Oddbean new post about | logout
Boris | 1 years ago (raw) | root | parent | reply | flag 
 Why? To prevent a client leaking the key? Then just "login" with npub, most clients provide this feature.
greg | 1 years ago (raw) | root | parent | reply | flag 
 Ima actually thinking about for more normal folks that think in username and password instead of private key and public key. 

Create a way to allow them to give an email as username and set a password. Offer 2FA and a reset password flow. 

Then they can get their npub and/or their nsec so they don’t have to store it themselves

Eventually the hope is that clients support “login with WhateverWeCallIt” so it’ll insert the nsec automatically into the client (and for clients that store it locally, store it locally)

Further down the line I’d imagine it would be a way for folks to set which clients they want to give what access so that we can give people a way to get rid of the annoying NIP 7 pop ups. 

Mostly it is for folks that are less self-custody maxis, but still care about controlling what clients can do with their keys.
Boris | 1 years ago (raw) | root | parent | reply | flag 
 Well, this sounds like a custodian solution.

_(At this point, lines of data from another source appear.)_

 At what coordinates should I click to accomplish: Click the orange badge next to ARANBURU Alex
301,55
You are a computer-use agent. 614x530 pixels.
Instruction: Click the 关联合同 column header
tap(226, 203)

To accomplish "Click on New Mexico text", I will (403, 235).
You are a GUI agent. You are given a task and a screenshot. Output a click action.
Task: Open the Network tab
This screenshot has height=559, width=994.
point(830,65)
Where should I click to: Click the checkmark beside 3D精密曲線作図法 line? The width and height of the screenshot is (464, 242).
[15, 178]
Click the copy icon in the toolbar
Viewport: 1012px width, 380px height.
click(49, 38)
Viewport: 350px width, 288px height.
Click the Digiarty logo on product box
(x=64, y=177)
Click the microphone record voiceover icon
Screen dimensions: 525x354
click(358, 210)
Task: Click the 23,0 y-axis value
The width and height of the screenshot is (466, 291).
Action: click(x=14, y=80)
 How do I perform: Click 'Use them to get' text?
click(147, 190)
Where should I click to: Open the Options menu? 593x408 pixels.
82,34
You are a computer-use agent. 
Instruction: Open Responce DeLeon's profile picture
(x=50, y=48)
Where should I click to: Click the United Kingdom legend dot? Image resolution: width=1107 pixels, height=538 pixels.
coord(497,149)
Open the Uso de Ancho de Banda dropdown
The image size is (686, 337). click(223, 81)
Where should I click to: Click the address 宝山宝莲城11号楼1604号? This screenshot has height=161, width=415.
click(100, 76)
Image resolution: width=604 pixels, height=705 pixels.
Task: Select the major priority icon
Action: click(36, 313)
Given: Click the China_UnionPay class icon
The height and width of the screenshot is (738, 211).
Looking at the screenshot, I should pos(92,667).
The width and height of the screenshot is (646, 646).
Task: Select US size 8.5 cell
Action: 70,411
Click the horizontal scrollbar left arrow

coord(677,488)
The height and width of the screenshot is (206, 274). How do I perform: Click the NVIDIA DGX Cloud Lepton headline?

It destroys the main advantage of nostr - absence of centralised places controlling our profiles. If all the private keys were stored in one "storage", then the government will go to that place (like it goes to facebooks and twitters) and install censorship there.

Also, normies don't use many clients. Install Amethyst and use it. Why to install many clients? If you are a geek kind of user, who is curious about software, I understand that. But it is not a big deal for such kind of users to copy-paste nsec from one app to another.
greg | 1 years ago (raw) | root | parent | reply | flag 
 But you can’t post or decrypt DMs with just an npub